The whole idea of an include is easy. You put a single line of code into every page, like this:

<?php include "path/include_file.inc";?>

And then you create an entirely separate document with the information you want to insert, in your case, navigation. Now, when you want to make a site-wide change, you change that one file, and the whole site updates.

You can take this a step farther by putting includes inside included files. I'll personally create subsection navigation for a site, put each subsection in its own include file, and call it into a page for displayed navigation, DHTML menus, the domain's site map, etc., all controlled from a single source. It saves a TON of time, and you can put together a really slick system!
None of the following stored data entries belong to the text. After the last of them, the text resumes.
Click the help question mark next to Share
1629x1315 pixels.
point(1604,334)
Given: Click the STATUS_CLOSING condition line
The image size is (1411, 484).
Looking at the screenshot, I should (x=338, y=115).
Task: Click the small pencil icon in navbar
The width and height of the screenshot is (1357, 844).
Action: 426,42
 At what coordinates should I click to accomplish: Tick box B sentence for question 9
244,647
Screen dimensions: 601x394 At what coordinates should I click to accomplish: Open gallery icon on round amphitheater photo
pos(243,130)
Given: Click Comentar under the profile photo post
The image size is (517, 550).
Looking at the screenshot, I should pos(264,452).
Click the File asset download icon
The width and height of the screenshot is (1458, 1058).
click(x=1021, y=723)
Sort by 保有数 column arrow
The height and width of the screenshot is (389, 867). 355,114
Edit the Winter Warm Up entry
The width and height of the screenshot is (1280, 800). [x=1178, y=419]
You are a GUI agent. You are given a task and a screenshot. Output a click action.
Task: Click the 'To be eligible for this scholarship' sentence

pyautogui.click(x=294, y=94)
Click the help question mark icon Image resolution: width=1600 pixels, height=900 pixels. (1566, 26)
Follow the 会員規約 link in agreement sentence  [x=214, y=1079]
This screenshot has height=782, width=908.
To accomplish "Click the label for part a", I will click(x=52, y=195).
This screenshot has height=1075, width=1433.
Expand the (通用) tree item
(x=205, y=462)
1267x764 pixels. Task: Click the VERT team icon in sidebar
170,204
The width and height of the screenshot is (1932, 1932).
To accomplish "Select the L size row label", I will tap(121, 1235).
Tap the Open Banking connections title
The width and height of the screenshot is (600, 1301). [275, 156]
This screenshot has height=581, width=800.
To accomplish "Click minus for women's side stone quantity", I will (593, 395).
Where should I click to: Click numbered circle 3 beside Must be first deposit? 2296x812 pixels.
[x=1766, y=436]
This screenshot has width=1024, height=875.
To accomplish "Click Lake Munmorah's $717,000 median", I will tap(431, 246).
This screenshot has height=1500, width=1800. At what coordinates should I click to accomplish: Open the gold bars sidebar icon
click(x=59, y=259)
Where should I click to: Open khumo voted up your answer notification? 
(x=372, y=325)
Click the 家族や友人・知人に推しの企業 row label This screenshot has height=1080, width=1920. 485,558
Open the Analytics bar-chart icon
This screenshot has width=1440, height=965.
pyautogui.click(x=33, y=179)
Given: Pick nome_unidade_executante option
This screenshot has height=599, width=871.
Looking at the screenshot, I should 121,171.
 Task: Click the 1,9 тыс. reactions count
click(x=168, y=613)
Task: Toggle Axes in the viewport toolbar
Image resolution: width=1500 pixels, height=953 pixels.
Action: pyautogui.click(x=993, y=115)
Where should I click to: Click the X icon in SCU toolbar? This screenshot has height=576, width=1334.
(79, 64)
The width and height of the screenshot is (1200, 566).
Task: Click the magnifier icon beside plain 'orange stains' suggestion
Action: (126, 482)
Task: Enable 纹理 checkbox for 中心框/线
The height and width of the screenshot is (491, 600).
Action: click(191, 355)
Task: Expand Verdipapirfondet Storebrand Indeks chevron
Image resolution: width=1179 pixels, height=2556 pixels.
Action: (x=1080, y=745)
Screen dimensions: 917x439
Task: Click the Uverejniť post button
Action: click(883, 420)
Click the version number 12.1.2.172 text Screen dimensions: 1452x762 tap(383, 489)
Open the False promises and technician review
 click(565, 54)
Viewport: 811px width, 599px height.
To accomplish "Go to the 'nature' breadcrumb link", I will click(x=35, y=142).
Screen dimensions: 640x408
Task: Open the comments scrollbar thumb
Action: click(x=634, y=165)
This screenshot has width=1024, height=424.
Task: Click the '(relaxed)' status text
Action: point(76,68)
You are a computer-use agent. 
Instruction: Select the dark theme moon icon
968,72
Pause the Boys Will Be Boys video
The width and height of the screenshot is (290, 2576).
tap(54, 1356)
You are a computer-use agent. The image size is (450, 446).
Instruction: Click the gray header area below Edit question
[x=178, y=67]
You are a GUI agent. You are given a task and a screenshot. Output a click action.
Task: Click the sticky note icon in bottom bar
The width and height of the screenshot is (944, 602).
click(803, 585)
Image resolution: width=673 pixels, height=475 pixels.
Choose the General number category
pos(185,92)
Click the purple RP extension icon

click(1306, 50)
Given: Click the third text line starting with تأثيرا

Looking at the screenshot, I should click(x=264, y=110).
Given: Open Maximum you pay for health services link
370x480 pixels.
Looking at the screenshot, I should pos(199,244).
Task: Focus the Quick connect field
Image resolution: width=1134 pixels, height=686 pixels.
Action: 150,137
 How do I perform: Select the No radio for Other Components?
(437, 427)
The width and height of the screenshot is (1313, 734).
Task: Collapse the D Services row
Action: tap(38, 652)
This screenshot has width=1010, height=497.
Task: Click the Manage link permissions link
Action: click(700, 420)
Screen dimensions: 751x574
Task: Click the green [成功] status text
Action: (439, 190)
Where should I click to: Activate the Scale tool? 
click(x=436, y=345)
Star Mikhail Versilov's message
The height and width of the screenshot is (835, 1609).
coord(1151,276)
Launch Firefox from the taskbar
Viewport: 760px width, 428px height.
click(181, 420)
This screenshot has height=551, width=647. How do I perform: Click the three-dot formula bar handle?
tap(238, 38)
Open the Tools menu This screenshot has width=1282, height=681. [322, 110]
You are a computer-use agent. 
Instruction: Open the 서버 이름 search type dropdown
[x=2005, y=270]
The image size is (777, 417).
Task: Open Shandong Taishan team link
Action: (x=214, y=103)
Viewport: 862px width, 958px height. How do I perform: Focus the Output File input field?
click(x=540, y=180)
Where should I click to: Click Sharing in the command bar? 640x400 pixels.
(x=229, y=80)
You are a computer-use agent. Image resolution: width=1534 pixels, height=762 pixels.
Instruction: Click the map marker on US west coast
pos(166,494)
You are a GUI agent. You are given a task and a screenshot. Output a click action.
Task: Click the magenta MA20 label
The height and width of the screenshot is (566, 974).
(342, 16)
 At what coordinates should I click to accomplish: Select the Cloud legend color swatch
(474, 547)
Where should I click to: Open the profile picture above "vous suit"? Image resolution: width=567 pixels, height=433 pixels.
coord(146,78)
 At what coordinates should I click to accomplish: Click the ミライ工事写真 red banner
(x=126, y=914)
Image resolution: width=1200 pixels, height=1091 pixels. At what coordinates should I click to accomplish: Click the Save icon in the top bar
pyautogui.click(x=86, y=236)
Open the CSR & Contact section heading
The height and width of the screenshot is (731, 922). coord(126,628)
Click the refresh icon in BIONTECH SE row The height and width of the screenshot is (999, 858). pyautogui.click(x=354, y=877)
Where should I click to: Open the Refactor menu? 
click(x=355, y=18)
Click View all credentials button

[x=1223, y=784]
I have seen this posted alot, but where exactly would you put it?..does it matter or can it be in any place of the coding? Also, about that separate document you create, how do you set it up? Like how would it link?...Thanks for your time.

Einstein

Dan L
12-22-2005, 08:27 PM
The file needs to be a .php file, and you can put it anywhere. You usually place it where the content from the included file would go.

The separate document is just a normal file.

Say I had an about me page and wanted to include a header & footer.

index.php
<?php include 'header.html'; ?>
Hi! My name is Dan. I'm a programmer.
<?php include 'footer.html'; ?>

header.html
<html>
<body>

footer.html
</body>
</html>

When you're done, the resulting page will look like:

<html>
<body>
Hi! My name is Dan! I'm a programmer.
</body>
</html>

Does that make sense?

Einstein500
12-22-2005, 08:37 PM
Ya, sort of...I am still a little confused about where to put it.

DWS
12-22-2005, 10:10 PM
Ya, sort of...I am still a little confused about where to put it.
You'd put it inside a .php file.

Look at DanX's first example of code (index.php) - that is a small but complete file. You'd simply add more to yours.

To view the contents of that file, you'd go to http://yoursite.com/index.php assuming your server supports PHP (most do).

Dan L
12-22-2005, 10:17 PM
The code is like a substitution for other code. :)

In math, say you have something like

x = 1 + 2
y = 1 + x + 3

From that, you would make

y = 1 + 1 + 2 + 3

An include works the same way. x is the include and y is the initial page. You're simply taking content from one page and putting it in the other, exactly where the code is.